Les institutions laïques sont-elles mises à l'épreuve par les formes, les caractéristiques, l'organisation de cette religion ? Certains ont voulu le laisser penser pour atteindre non pas une croyance mais une catégorie d'étrangers. Les confusions entre Islam et islamisme ont aussi compliqué le problème. Il ne s'agit pas de nier, personne ne l'a fait ici, les spécificités et les contraintes de situations. Il s'agit simplement de voir, que là encore, la laïcité est la réponse nécessaire. Notre attitude doit être double. Il s'agit à la fois de prendre en compte l'islam à égalité de droits et de devoirs avec les autres religions dans le respect de la dignité des cultes. Et il s'agit aussi de favoriser l'acceptation de la législation laïque par les Musulmans.
Ce qui conduit à une double reconnaissance, une reconnaissance par l'Etat de la pratique de l'islam. Mais une reconnaissance aussi par les Musulmans de la loi générale qui est contenue dans les principes de la laïcité. Il en découle deux conséquences :
la représentation de l'islam, les Ministres de l'Intérieur successifs ont agi dans ce sens mais c'est une évolution nécessaire à condition que les critères de représentation soient incontestables. Ce qui n'a pas pu être le cas dans le processus récent.
Et la deuxième conséquence, ce sont les lieux de culte. Nous partons d'une inégalité de situations. Or la dignité de la République, c'est aussi de permettre la dignité des cultes et nous ne pouvons pas accepter qu'un certain nombre de personnes ne puissent pas exercer correctement leur religion et soient soumis à ce qu'on appelle " la pratique des caves ".
La loi de 1905 n'est pas en cause. Le refus de subventionner les cultes doit rester la règle. En revanche, les permis de construire doivent être délivrés et l'Etat doit assurer le respect de cette obligation.
Au total, la laïcité a moins besoin de nouvelles lois que d'affirmations fortes et d'exigences reconnues.
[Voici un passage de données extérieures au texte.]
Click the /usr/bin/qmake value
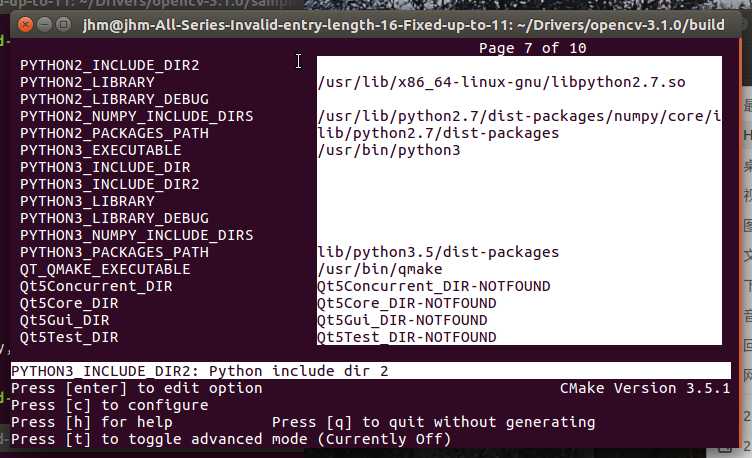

Elle souffre de timidité dans son application plus que de faiblesse dans ses textes.
4) L'affirmation du projet laïc
La laïcité ne doit pas être vécue comme la défense de principes mais comme un projet républicain conçu comme " un art de vivre ensemble " pour reprendre la belle formule de Jean Baudérot.
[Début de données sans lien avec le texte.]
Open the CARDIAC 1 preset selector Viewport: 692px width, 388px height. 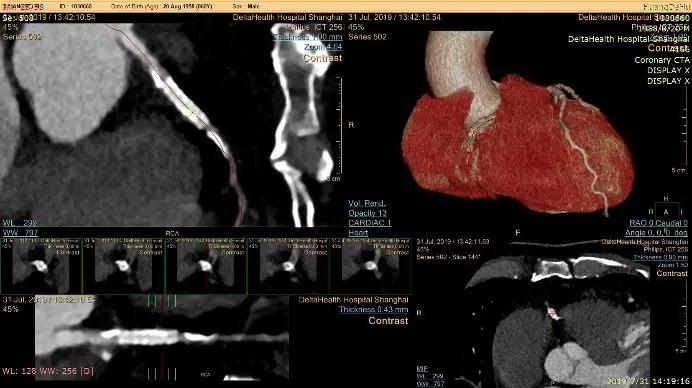coord(369,223)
En d'autres termes, le principe laïque est un idéal républicain dans la mesure où il définit un espace au service du peuple, accessible à tous et sans discrimination. On retrouve-là une définition très proche de celle des services publics, et l'on comprend mieux pourquoi l'école a tant été au cur du combat laïque. Le concept de laïcité est étroitement lié à celui des services publics, qui irrigue donc l'ensemble de notre vie sociale et non la seule question scolaire. En conséquence, notre vigilance doit porter sur un champ beaucoup plus large dont le multiculturalisme n'est qu'un de ses aspects.
On en revient à la morale laïque qui fixe comme objectif démocratique majeur à la Nation d'être composée de citoyens ayant le souci de leurs devoirs autant que de leurs droits dans une réciprocité équilibrée.
Sans cet équilibre, les dangers sont bien réels : du communautarisme à l'intolérance. L'exclusion en est le principe commun quand la laïcité est d'abord une intégration.
C'est pourquoi, je proposerais volontiers à votre Commission l'idée d'une charte de la laïcité définissant un équilibre entre droits et devoirs citoyens, rappelant les règles communes qui devraient être enseignées à l'école, bien sûr, et rappelées solennellement à chaque rendez-vous civil, du rendez-vous citoyen à l'accès à la majorité et, bien sûr, à la nationalité.
Il me semble que nos grands textes juridiques, auraient tout intérêt à se voir ainsi adjoindre un guide pratique de la citoyenneté laïque.
Car la laïcité n'est pas une quatrième valeur républicaine à inscrire aux frontons de nos mairies : elle est cosubstancielle à la liberté, l'égalité et la fraternité. Elle est la traduction concrète et synthétique de ces trois valeurs.